• Verilen metin:
━━━━━━━━━━━━━━━━━━━━━━━━━━━━━━

GÜNCEL EGE YEREL YÖNETİMLER EKONOMİ POLİTİKA SPOR RÖPORTAJLAR YAZAR CAFE FOTO GALERİ VİDEO GALERİ
Ümit YALDIZ
YAZARLAR
23 Mayıs 2012 Çarşamba

Olası Engin ve Eyipişiren yarışı!

CHP İzmir’de ‘adayım’ diyen tek isim mevcut İl Başkanı Tacettin Bayır olmasına karşın 3 Haziran’daki büyük yarışta asıl rekabetin Ali Engin ve Levent Eyipişiren arasında yaşanacağı varsayılıyor. Ankara’nın her gelene ‘mavi boncuk’ dağıttığı ve tarafsızlığını ilan ettiği kongre öncesi 2014’e yönelik yerel rekabet üzerinden temelde ‘iki parçaya’ bölünen örgütte Başkan Aziz Kocaoğlu ve siyaset arkadaşları tarafından desteklenen Ali Engin ile ‘İlçe Belediye Başkanları’ tarafından destekleneceği varsayılan Levent Eyipişiren öne çıkıyor.

━━━━━━━━━━━━━━━━━━━━━━━━━━━━━━

• Verilen görev 1: Kayıtlarda “The width and” ifadesini içeren satırdan kayıtların sonuna kadar uzanan bölümü aynen tekrarlayın. Resimleri yanıta dahil etmeyin.

Kelime ve öğe konum verileri:
━━━━━━━━━━━━━━━━━━━━━━━━━━━━━━

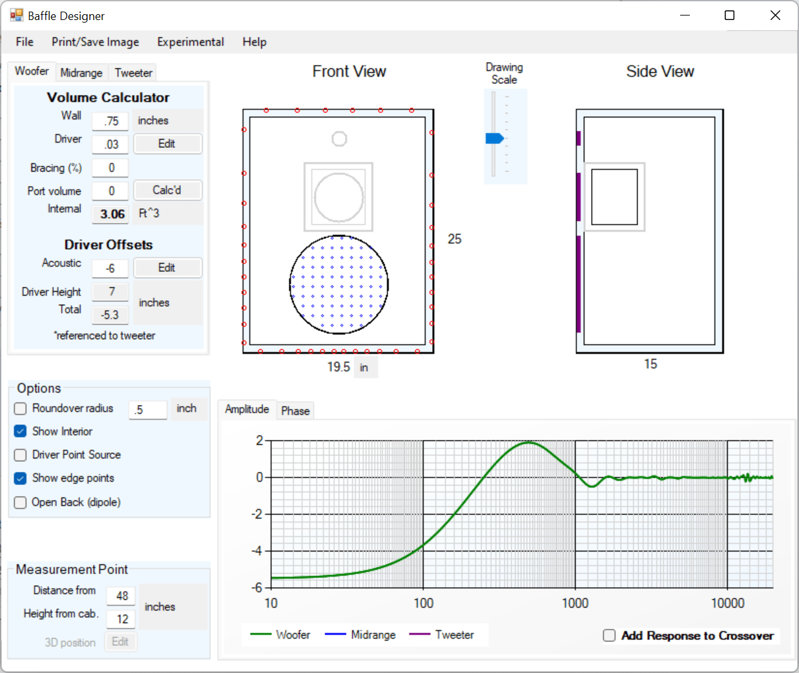This screenshot has height=673, width=799.
Task: Click the Edit button next to Driver volume
Action: [167, 143]

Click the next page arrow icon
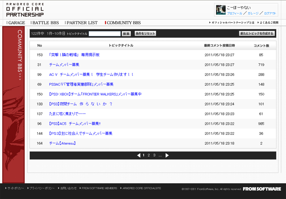coord(167,155)
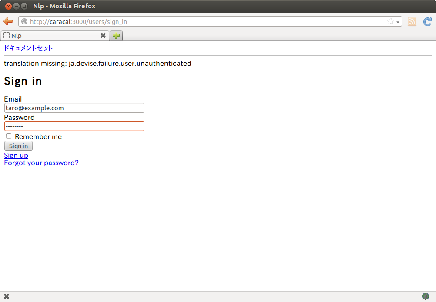
Task: Focus the Email input field
Action: [74, 108]
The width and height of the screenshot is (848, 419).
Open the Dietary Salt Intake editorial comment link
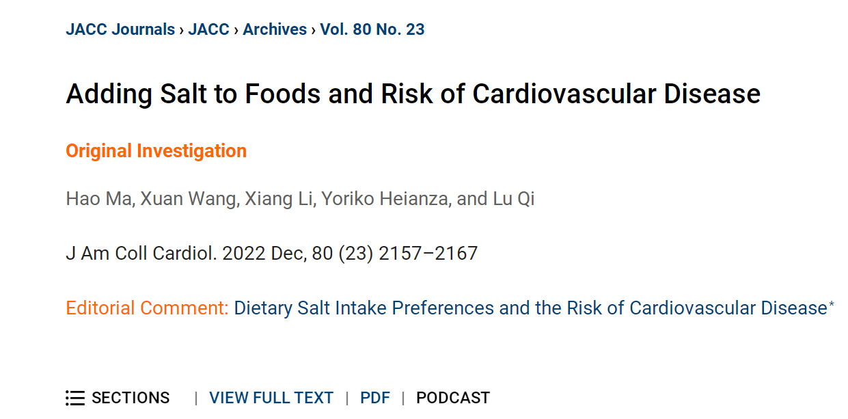point(530,308)
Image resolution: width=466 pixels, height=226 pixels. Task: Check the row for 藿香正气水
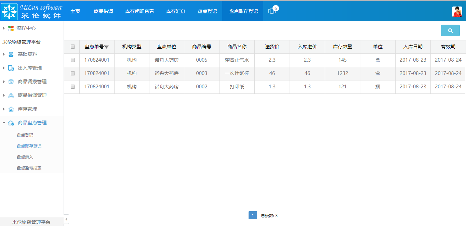point(72,60)
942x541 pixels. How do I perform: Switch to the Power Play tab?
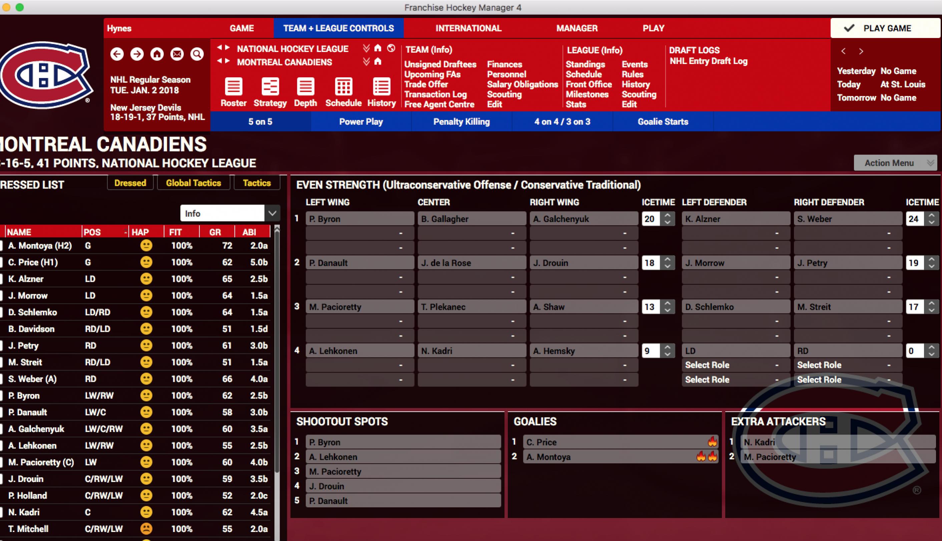coord(360,122)
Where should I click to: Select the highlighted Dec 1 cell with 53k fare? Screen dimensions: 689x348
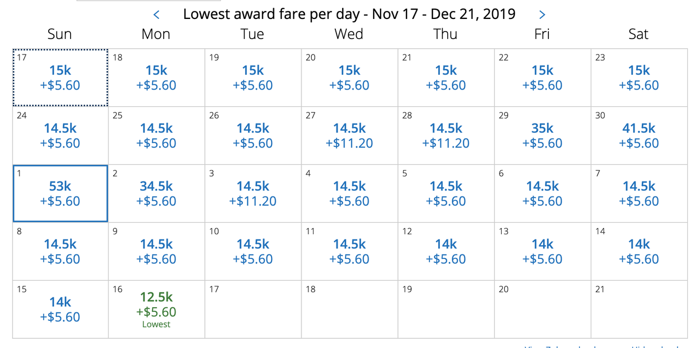[60, 192]
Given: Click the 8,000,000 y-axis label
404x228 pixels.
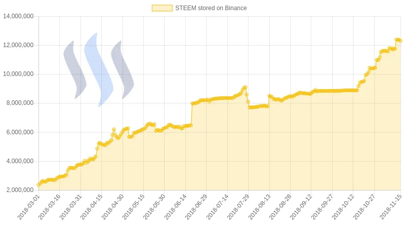Looking at the screenshot, I should tap(20, 103).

━━━━━━━━━━━━━━━━━━━━━━━━━━━━━━

• Verilen görev 2: CHP İzmir yazısında “CHP İzmir’de” diye başlayan paragrafta adı geçen bütün kişileri sıralayın.

• Tam yanıt 1:
The width and height of the screenshot is (848, 419).
Open the Dietary Salt Intake editorial comment link
point(530,308)
Image resolution: width=466 pixels, height=226 pixels. Task: Check the row for 藿香正气水
point(72,60)
942x541 pixels. How do I perform: Switch to the Power Play tab?
coord(360,122)
Where should I click to: Select the highlighted Dec 1 cell with 53k fare? Screen dimensions: 689x348
[60, 192]
Given: Click the 8,000,000 y-axis label
404x228 pixels.
Looking at the screenshot, I should tap(20, 103).

• Tam yanıt 2:
Tacettin Bayır
Ali Engin
Levent Eyipişiren
Aziz Kocaoğlu